13 May 1857 – 16 September 1932

During his active career Ross advocated the task of prevention of malaria in different countries. He carried out surveys and initiated schemes in many places, including West Africa, the Suez Canal zone, Greece, Mauritius, Cyprus, and in the areas affected by the First World War. He also initiated organisations, which have proved to be well established, for the prevention of malaria within the planting industries of India and Sri Lanka, and declared 20 August World Mosquito Day. He made many contributions to the epidemiology of malaria and to methods of its survey and assessment. Perhaps his greatest was the development of mathematical models for the study of its epidemiology, initiated in his report on Mauritius in 1908, elaborated in his Prevention of malaria in 1911 and further elaborated in a more generalised form in scientific papers published by the Royal Society in 1915 and 1916. These papers represented a profound mathematical interest which was not confined to epidemiology, but led him to make material contributions to both pure and applied mathematics.

Through these works Ross continued his great contribution in the form of the discovery of the transmission of malaria by the mosquito. He also found time and mental energy for many other pursuits, being a poet, playwright, writer and painter. Particularly, his poetic works gained him wide acclaim which was independent of his medical and mathematical standing.

Family

Ross married Rosa Bessie Bloxam in 1889. They had two sons, Ronald and Charles, and two daughters, Dorothy and Sylvia. His wife died in 1931. Ross died a year later after a long illness and asthma attack, at Bath House. He was buried at the nearby Putney Vale Cemetery.

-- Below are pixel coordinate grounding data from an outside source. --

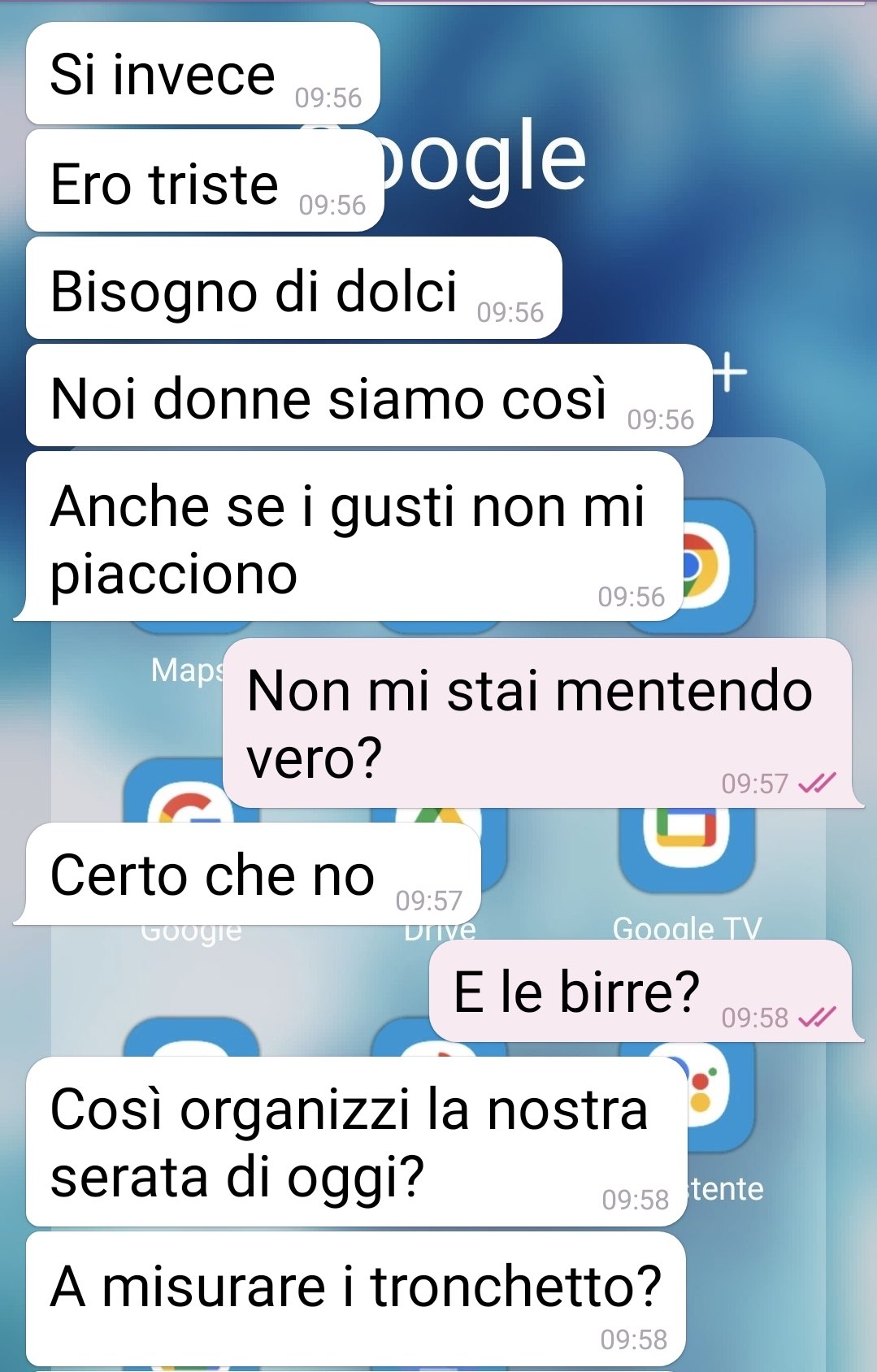Tap the 'Bisogno di dolci' message

[x=293, y=288]
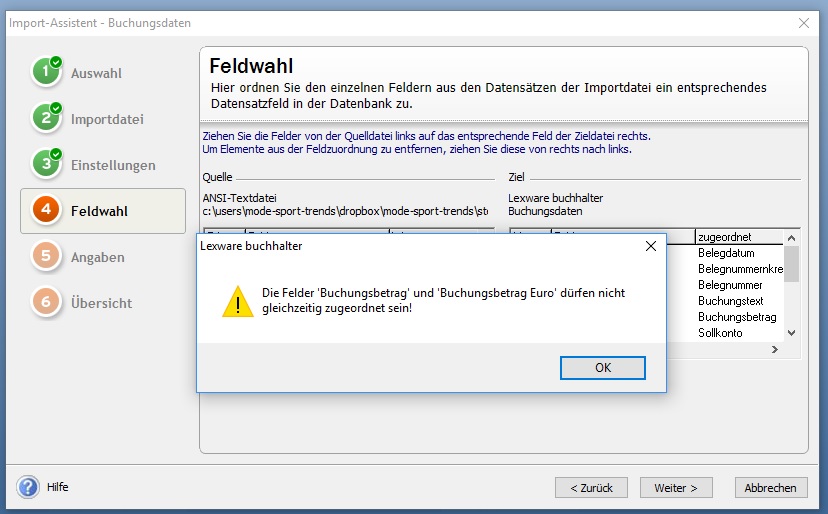Click the green step 1 Auswahl circle
Image resolution: width=828 pixels, height=514 pixels.
tap(46, 73)
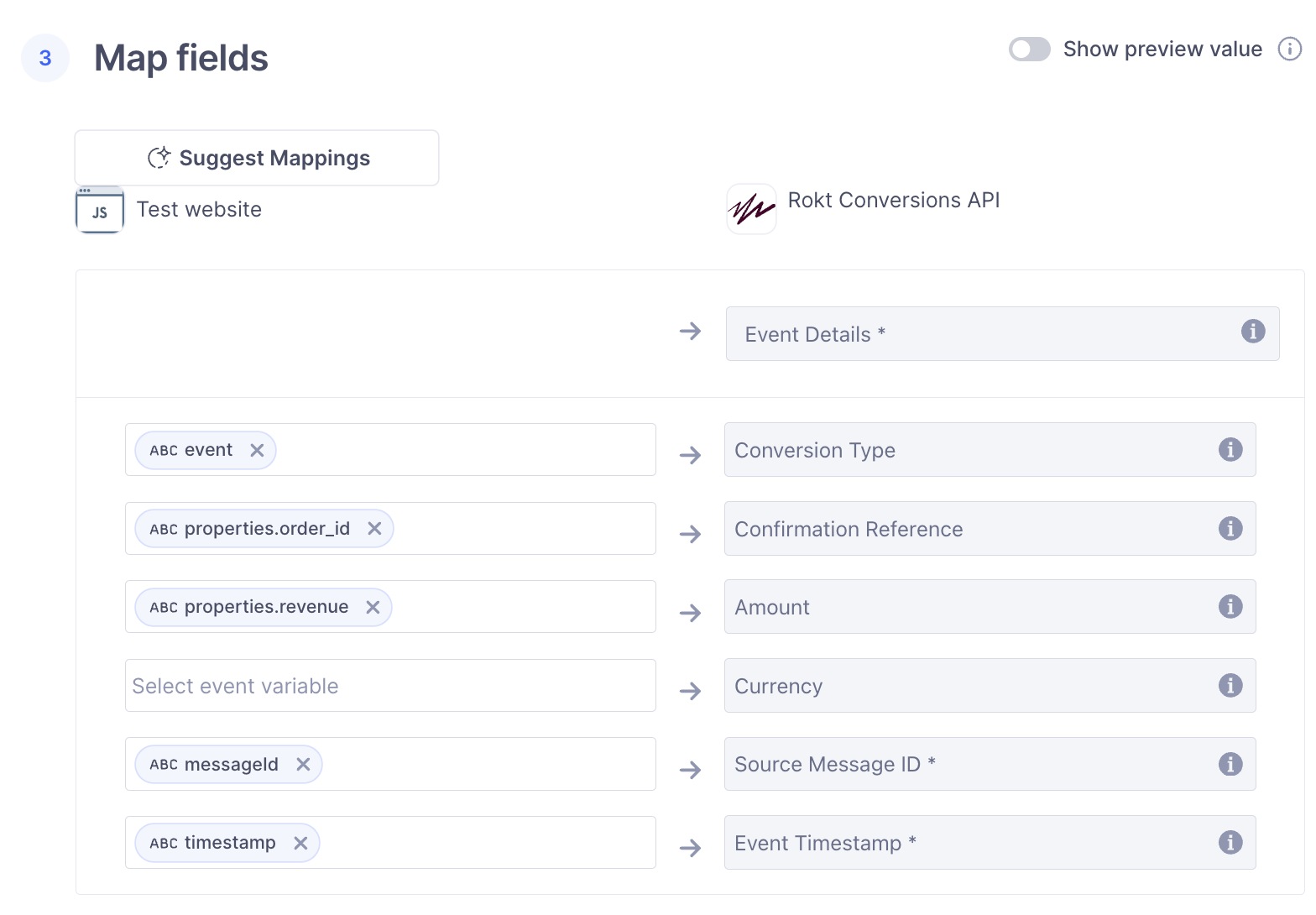Click the Rokt Conversions API logo

(x=751, y=209)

Ross Institute and Hospital for Tropical Diseases

The Ross Institute and Hospital for Tropical Diseases was founded and in 1926 established at Bath House, a grand house with keeper’s lodge and large grounds adjacent to Tibbet’s Corner at Putney Heath. The hospital was opened by the then Prince of Wales, the future Edward VII. It was later incorporated into the London School of Hygiene & Tropical Medicine in Keppel Street. Bath House was later demolished and mansion flats built on the property. In memory of its history and owner the block was named Ross Court. Within the grounds an older dwelling, Ross Cottage, remains.